EXERCISE REQUIREMENTS. May I please have every record restated word for word, with the images left out?

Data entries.
────────────────────

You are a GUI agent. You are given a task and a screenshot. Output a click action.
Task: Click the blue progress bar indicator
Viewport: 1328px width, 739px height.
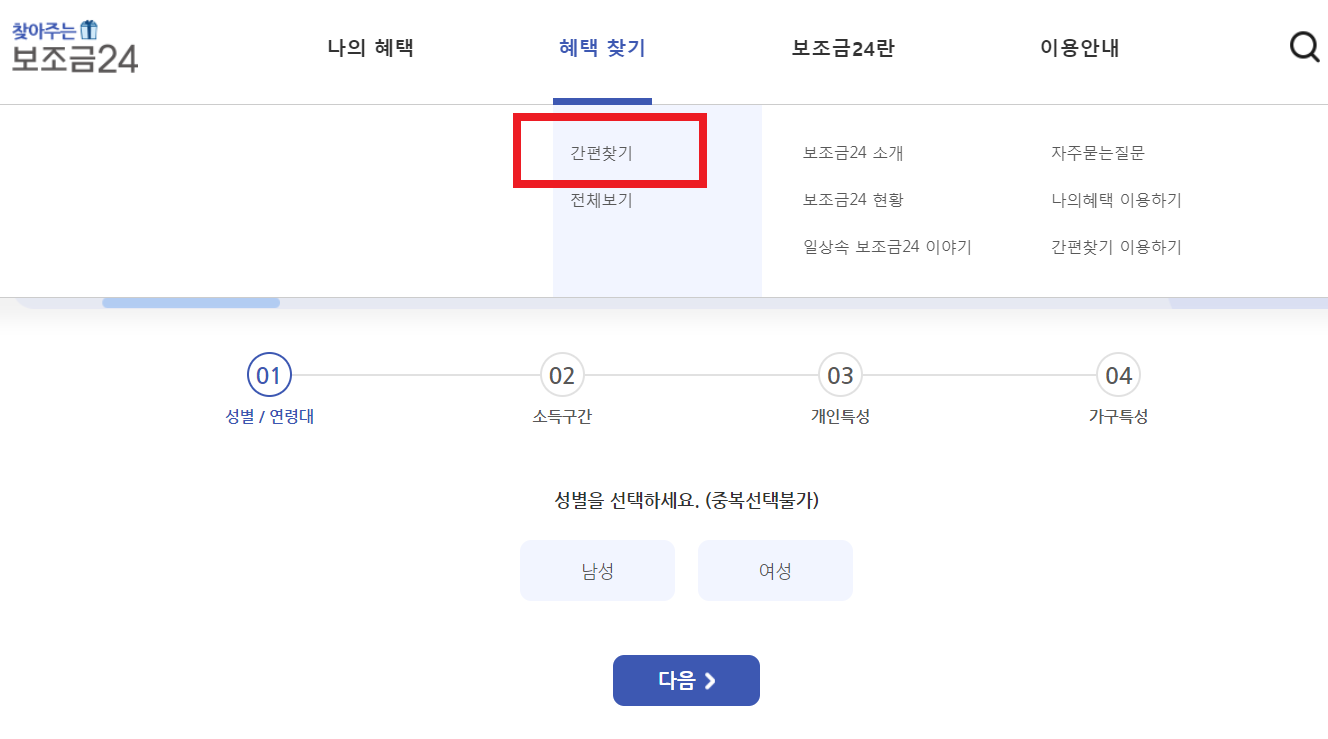(191, 303)
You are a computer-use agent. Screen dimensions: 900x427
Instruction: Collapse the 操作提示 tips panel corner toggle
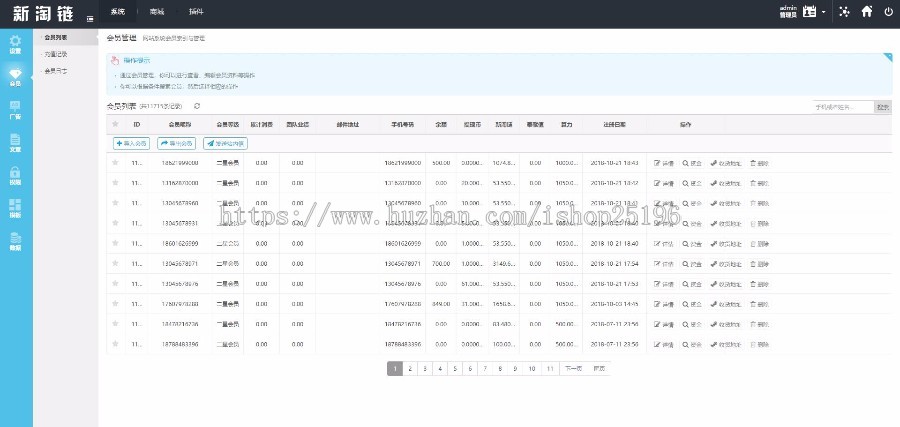pyautogui.click(x=887, y=58)
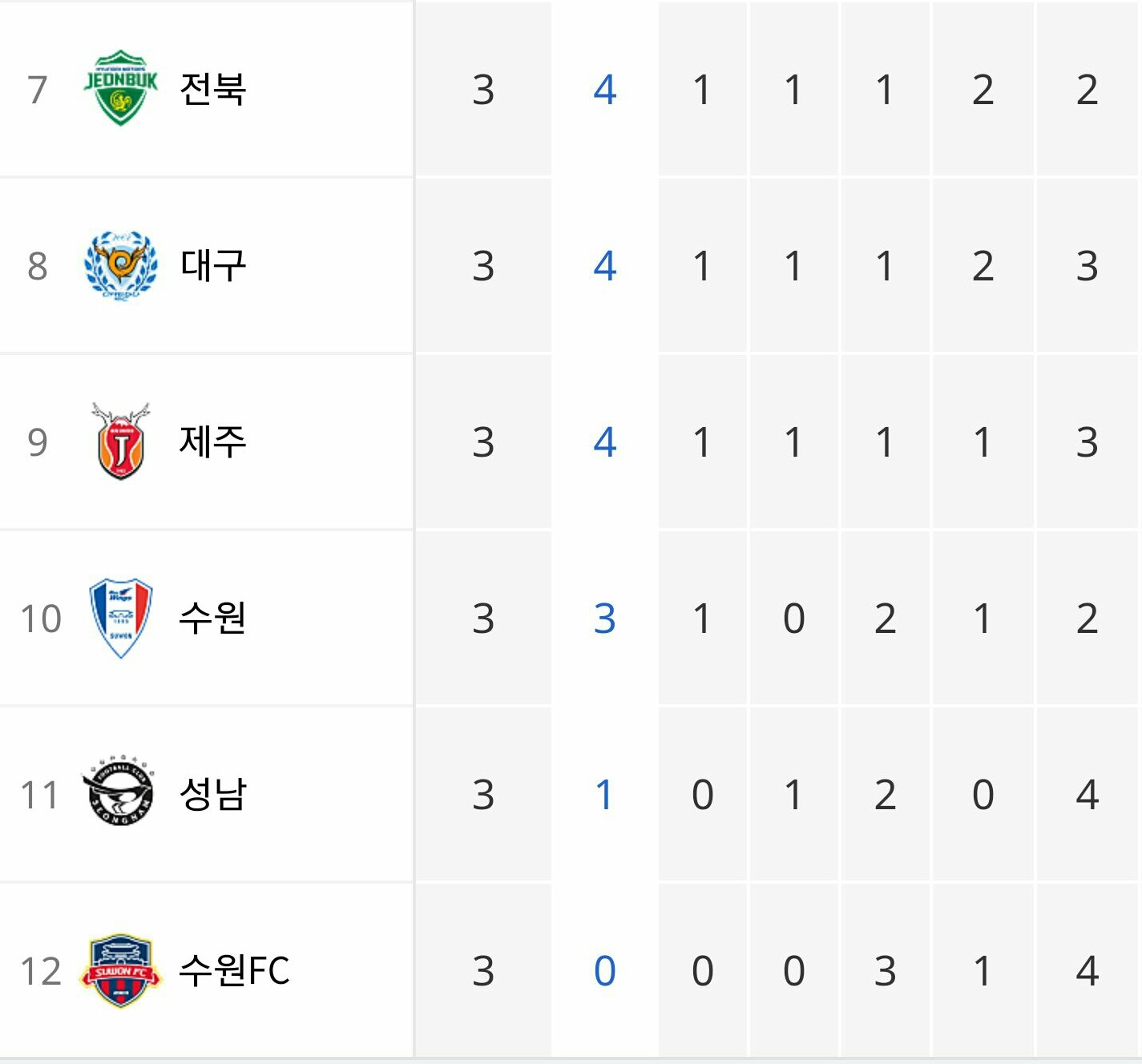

────────────────────

COMPLETED EXERCISE.
You are a GUI agent. You are given a task and a screenshot. Output a click action.
Task: Click the blue progress bar indicator
Viewport: 1328px width, 739px height.
(191, 303)
You are a computer-use agent. Screen dimensions: 900x427
Instruction: Collapse the 操作提示 tips panel corner toggle
pyautogui.click(x=887, y=58)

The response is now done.